- **Work item**
Working from the entries below, give again each line from the first through the one containing "Lawmaker Pre-Files Bill", exactly and with nothing else.

- **Data for analysis**
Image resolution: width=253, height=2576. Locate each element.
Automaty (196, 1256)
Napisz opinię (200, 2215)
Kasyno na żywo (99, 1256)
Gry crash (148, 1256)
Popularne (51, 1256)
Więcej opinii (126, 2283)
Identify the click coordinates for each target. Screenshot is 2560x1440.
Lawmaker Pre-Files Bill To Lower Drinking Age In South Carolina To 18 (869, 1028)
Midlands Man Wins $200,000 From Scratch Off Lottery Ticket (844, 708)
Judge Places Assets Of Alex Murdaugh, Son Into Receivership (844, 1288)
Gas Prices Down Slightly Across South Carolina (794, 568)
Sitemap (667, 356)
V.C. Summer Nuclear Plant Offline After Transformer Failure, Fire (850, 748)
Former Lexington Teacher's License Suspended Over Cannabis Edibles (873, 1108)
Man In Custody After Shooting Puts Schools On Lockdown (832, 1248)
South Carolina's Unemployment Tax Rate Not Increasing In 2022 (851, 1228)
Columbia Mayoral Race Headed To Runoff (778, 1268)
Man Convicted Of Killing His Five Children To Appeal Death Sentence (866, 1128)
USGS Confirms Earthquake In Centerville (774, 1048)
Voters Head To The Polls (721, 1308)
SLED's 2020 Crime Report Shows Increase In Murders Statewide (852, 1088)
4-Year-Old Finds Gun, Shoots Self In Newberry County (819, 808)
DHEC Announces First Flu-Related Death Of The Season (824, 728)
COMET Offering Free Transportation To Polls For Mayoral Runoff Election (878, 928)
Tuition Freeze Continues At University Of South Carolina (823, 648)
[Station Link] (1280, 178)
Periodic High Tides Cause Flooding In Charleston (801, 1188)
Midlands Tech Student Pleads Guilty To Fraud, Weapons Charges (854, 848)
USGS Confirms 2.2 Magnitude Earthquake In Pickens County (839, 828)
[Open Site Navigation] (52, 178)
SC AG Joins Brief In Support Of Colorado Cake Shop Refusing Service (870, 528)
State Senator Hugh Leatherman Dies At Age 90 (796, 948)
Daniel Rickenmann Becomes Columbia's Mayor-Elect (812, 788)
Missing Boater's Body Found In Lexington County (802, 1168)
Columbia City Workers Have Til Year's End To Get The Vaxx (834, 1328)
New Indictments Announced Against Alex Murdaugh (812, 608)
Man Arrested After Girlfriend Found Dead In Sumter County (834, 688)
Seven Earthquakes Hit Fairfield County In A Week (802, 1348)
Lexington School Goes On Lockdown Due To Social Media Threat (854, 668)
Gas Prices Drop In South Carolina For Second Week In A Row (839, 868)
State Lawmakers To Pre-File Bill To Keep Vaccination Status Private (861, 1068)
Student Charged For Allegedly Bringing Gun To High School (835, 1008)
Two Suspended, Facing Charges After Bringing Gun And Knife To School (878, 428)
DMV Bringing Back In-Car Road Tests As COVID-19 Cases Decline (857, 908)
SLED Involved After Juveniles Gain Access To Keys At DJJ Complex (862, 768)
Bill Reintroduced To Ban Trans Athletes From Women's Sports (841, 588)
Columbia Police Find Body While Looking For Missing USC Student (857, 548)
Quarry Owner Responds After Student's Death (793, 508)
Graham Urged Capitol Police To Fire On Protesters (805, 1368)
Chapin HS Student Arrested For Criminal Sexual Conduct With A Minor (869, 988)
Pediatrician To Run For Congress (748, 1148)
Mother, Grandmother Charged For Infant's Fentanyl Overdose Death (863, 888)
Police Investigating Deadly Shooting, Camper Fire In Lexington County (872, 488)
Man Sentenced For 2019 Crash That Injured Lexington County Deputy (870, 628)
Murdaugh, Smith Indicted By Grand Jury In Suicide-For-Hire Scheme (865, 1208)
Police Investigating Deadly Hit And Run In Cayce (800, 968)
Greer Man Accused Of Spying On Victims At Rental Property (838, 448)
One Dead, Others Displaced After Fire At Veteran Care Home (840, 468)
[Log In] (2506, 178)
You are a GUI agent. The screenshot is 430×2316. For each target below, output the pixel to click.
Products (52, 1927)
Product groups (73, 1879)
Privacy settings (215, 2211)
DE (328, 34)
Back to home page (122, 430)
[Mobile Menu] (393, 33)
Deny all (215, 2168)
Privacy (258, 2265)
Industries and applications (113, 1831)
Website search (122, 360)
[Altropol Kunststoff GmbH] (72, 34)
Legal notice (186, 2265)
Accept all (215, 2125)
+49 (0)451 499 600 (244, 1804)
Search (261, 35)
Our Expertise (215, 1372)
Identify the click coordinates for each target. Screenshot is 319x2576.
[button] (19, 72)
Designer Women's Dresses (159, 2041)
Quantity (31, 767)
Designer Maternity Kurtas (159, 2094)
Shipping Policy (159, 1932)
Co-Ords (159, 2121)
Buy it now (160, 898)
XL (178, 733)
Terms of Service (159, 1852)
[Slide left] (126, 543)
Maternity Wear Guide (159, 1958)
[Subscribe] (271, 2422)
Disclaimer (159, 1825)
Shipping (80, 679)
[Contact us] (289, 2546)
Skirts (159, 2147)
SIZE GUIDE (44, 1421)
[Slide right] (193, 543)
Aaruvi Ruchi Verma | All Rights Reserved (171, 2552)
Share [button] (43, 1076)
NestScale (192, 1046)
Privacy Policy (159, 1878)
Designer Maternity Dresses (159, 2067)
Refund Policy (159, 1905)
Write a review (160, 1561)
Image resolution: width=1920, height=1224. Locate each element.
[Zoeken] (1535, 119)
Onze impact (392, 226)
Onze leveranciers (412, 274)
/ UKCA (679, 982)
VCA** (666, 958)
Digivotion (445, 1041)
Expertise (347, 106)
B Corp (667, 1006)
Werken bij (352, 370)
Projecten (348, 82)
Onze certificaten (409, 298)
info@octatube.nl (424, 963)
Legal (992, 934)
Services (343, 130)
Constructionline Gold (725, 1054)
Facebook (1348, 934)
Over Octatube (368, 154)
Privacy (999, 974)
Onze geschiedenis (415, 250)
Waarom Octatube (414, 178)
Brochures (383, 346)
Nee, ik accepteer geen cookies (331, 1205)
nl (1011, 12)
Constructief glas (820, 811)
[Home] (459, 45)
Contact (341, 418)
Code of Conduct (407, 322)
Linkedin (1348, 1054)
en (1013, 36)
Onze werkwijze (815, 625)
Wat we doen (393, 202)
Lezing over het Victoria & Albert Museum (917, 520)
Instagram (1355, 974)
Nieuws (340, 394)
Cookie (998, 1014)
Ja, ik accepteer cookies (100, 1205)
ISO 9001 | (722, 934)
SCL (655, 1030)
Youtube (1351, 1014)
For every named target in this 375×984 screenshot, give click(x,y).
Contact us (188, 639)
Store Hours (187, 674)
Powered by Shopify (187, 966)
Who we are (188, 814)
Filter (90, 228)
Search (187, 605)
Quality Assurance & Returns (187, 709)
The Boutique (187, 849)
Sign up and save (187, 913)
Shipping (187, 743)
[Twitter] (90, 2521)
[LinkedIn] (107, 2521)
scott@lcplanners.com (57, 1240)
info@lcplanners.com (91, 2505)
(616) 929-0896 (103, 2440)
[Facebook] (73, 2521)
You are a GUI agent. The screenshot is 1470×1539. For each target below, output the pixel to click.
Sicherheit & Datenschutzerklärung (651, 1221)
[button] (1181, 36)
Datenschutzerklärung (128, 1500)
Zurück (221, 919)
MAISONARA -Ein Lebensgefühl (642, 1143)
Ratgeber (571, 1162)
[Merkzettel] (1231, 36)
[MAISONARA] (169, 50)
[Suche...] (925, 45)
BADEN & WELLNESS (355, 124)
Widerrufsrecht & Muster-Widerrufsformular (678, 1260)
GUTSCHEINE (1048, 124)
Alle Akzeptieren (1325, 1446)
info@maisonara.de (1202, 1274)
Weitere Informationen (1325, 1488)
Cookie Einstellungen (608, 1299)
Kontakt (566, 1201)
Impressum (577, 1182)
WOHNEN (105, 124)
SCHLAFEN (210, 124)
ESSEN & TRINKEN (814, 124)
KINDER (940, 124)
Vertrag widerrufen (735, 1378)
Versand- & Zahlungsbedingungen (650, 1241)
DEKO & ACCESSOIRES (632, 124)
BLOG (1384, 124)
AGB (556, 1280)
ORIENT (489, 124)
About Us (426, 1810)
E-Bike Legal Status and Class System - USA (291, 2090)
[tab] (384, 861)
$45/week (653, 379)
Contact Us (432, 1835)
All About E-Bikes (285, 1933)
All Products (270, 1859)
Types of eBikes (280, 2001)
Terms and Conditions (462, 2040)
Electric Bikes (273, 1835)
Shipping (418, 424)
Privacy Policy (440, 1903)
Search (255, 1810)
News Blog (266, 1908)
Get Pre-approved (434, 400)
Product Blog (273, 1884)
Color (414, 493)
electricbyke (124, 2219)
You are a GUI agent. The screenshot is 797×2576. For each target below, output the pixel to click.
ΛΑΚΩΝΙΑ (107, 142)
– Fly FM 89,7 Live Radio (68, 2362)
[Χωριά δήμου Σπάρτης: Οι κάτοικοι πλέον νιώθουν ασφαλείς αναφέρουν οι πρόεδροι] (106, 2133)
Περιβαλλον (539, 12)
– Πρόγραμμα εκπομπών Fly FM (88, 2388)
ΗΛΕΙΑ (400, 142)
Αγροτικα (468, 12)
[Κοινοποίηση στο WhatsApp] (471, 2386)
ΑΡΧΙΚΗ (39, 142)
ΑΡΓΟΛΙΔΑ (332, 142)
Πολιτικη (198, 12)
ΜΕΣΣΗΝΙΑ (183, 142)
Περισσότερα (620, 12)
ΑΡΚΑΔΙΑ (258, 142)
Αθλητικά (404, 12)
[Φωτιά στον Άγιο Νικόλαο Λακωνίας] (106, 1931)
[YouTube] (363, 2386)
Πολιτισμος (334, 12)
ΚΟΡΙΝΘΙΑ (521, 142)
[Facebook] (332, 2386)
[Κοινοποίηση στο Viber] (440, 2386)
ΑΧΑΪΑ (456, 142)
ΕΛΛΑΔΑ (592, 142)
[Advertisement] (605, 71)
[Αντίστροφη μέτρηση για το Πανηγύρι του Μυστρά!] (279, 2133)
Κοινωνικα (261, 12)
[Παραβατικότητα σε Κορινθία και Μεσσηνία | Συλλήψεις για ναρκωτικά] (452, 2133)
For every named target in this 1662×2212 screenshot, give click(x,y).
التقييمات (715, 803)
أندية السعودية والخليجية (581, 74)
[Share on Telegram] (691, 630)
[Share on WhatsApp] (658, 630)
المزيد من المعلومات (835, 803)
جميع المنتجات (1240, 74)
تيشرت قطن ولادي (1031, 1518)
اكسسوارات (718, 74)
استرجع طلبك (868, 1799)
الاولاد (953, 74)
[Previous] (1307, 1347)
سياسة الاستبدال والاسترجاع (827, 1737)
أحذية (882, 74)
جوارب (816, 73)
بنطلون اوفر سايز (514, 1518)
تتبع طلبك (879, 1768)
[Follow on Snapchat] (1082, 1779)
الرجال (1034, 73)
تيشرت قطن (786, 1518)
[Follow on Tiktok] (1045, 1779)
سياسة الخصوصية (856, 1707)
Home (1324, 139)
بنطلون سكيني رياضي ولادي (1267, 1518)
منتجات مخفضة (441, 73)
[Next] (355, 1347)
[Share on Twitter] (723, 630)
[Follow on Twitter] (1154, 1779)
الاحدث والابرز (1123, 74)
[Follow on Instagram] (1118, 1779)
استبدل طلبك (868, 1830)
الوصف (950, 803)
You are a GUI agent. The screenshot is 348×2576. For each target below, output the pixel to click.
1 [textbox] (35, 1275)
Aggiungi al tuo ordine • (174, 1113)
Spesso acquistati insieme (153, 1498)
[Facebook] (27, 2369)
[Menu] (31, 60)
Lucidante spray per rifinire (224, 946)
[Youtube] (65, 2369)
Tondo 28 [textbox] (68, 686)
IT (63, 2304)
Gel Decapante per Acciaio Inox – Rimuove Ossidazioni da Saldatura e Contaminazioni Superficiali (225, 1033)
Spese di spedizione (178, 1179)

- **The answer**
Image resolution: width=253, height=2576. Locate each element.
Automaty (196, 1256)
Napisz opinię (200, 2215)
Kasyno na żywo (99, 1256)
Gry crash (148, 1256)
Popularne (51, 1256)
Więcej opinii (126, 2283)
Identify the click coordinates for each target. Screenshot is 2560x1440.
Lawmaker Pre-Files Bill To Lower Drinking Age In South Carolina To 18 (869, 1028)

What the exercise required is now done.